In this section we study the induced drawing \(D(e,e')\) of two independent edges e and \(e'\) in a star-simple drawing D of the complete graph. We start by observing that the endpoints of e and \(e'\) must lie in the same region of \(D(e,e')\). This fact was also used in earlier work by Aichholzer et al. [1] and by Kynčl [4].

Lemma 1

The four vertices incident to e and \(e'\) belong to the same region of \(D(e,e')\).

Proof

Assuming that the two edges cross at least two times, the drawing \(D(e,e')\) has at least two regions. Otherwise, the statement is trivial. If the four vertices do not belong to the same region of \(D(e,e')\), then there is a vertex u of e and a vertex v of \(e'\) that belong to different regions. Now consider the edge uv in the drawing D of the complete graph. This edge has ends in different regions of \(D(e,e')\), whence it has a crossing with either e or \(e'\). This, however, makes a crossing in the star of u or v. This contradicts the assumption that D is a star-simple drawing.

Lemma 1 implies that the deadlock configurations as shown in Fig. 5a do not occur in star-simple drawings of complete graphs. Formally, a deadlock is a pair \(e,e'\) of edges such that not all incident vertices lie in the same region of the drawing \(D(e,e')\).

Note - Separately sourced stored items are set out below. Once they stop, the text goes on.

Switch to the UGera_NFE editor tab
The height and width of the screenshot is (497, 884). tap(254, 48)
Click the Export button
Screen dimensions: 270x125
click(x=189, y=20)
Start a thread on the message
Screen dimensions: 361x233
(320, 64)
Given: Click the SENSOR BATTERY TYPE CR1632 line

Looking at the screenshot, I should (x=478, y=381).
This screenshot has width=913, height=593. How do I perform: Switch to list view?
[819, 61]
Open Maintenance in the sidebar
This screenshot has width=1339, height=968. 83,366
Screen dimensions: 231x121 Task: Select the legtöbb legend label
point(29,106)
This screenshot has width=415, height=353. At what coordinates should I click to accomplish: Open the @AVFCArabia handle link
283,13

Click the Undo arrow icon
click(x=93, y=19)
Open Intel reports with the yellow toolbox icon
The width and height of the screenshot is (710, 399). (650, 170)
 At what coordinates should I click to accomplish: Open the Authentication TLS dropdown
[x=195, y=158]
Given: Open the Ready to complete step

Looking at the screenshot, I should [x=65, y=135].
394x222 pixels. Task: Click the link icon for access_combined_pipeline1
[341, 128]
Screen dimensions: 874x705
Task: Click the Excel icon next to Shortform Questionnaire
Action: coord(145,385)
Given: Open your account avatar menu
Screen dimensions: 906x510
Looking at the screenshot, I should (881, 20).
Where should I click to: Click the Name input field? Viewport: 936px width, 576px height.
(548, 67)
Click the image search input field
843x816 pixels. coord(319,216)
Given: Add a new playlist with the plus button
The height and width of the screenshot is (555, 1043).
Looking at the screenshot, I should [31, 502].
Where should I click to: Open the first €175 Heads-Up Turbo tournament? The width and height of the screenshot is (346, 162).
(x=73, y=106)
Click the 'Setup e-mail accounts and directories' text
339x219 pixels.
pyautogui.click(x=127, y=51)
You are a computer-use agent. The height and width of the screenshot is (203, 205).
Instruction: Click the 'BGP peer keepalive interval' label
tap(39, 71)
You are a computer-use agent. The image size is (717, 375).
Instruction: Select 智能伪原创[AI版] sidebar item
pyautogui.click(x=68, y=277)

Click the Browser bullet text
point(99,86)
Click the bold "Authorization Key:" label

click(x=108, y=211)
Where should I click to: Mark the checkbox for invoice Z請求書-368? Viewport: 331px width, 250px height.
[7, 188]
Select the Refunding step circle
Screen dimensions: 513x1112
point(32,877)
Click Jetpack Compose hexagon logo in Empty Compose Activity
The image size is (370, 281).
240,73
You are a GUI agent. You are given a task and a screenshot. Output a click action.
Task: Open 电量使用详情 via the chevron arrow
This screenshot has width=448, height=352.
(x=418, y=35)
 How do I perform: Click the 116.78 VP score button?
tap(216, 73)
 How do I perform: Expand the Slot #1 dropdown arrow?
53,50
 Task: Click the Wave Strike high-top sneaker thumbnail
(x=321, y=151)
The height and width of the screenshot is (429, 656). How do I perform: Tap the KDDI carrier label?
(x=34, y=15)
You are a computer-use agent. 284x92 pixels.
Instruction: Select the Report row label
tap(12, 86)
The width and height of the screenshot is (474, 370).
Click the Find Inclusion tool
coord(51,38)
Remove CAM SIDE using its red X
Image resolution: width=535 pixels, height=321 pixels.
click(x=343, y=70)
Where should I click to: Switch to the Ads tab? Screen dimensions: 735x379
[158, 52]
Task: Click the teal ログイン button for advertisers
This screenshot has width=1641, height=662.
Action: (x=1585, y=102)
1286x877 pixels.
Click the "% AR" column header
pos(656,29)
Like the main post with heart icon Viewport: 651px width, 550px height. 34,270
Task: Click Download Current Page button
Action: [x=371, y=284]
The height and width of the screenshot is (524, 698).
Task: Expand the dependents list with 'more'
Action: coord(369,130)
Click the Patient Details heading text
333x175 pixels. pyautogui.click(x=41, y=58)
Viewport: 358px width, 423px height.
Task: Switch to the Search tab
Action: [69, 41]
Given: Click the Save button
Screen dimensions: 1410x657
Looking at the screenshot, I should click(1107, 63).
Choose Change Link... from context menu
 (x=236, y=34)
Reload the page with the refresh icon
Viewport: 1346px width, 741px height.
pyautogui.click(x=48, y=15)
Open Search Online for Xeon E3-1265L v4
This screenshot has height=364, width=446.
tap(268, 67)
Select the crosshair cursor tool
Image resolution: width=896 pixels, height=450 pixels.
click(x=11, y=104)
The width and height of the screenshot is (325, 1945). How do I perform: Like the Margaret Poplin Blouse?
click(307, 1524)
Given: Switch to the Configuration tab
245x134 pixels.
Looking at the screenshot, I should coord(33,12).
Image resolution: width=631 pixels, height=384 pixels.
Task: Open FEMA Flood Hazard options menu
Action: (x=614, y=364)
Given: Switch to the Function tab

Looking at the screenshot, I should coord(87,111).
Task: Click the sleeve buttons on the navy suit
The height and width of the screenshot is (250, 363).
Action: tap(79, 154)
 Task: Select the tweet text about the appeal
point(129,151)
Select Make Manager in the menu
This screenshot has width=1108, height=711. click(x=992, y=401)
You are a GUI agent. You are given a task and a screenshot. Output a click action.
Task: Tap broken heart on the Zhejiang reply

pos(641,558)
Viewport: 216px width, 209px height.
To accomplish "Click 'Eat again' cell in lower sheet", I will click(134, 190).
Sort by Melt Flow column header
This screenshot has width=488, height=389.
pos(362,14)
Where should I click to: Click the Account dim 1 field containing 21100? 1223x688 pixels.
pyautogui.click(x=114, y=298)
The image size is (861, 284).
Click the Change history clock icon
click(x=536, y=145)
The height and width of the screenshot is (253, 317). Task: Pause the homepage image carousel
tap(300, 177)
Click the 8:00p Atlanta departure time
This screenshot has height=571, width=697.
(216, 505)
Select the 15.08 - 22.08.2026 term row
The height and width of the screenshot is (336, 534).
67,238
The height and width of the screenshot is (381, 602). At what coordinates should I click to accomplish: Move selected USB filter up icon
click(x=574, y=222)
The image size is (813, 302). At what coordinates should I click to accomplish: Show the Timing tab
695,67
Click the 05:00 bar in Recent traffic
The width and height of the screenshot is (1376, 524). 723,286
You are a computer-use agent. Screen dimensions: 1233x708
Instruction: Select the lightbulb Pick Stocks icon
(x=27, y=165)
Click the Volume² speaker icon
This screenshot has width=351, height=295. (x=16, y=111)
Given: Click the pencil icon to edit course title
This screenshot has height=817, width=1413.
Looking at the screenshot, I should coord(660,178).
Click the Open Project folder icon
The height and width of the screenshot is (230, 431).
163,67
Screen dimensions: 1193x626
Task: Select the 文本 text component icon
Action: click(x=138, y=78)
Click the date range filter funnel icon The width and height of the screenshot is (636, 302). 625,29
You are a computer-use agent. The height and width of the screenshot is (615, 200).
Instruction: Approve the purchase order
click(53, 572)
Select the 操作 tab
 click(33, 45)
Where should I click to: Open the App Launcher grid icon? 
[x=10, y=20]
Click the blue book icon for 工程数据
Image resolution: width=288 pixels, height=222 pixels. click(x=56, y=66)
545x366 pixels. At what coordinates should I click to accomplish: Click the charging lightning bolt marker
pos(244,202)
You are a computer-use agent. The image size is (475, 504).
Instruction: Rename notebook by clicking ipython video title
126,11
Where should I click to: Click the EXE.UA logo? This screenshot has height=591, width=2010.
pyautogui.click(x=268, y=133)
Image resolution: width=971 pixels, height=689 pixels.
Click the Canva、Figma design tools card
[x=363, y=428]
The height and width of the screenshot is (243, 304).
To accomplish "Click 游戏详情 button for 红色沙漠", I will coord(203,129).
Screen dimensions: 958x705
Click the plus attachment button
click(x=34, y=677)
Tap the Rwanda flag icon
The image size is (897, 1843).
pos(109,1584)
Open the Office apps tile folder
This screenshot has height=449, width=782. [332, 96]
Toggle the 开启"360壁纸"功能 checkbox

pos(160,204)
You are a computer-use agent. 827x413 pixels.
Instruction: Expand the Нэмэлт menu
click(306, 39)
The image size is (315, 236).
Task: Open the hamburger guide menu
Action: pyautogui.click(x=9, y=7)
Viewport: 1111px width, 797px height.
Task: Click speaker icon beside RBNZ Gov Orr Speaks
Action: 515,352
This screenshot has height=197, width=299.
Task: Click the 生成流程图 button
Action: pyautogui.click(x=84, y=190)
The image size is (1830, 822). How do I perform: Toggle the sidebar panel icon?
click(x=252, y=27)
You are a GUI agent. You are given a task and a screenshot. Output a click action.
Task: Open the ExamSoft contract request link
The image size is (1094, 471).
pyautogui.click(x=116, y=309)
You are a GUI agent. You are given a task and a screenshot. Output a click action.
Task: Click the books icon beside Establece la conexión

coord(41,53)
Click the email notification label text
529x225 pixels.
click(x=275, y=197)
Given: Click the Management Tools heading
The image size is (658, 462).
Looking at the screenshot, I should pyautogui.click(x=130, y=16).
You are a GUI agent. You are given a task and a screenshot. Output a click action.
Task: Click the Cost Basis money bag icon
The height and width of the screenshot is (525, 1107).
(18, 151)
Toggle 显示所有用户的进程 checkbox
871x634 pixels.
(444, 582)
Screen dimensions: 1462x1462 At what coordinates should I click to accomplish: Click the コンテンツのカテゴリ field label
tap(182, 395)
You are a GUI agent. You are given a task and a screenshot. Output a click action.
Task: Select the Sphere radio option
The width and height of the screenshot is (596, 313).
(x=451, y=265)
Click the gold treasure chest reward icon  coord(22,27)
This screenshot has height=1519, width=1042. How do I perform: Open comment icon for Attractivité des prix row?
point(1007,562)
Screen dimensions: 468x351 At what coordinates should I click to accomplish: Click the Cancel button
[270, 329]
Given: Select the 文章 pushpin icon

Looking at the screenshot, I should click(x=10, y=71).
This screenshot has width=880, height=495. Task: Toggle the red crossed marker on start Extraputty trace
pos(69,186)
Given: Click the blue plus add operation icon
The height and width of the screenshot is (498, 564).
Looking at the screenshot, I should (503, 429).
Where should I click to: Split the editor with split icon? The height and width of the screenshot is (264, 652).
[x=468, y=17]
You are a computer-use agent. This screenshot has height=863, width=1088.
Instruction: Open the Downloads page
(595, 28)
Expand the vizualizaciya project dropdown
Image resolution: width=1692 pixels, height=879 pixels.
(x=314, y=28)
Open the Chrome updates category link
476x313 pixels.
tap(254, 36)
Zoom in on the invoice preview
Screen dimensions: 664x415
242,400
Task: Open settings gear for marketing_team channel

Now suppose that D is a star-simple drawing of a complete graph with no empty lens. In this case we can argue that e and \(e'\) do not form a configuration as the black edge e and the red edge \(e'\) in Fig. 5b. Indeed, that configuration has an interior lens L and by assumption this lens is non-empty, i.e., L contains a vertex x. Let e and \(e'\) be the black and the red edge in Fig. 5b, respectively, and let u be a vertex of e. The edge xu (the green edge in the figure) has no crossing with e, hence it follows the “tunnel” of the black edge. This yields a deadlock configuration of the edges xu and \(e'\). Note that if in Fig. 5b instead of drawing the green edge xu we connect x with an edge f to one of the vertices of the red edge \(e'\) such that f and the red edge have no crossing, then f and the black edge e form a deadlock.

Fig. 5.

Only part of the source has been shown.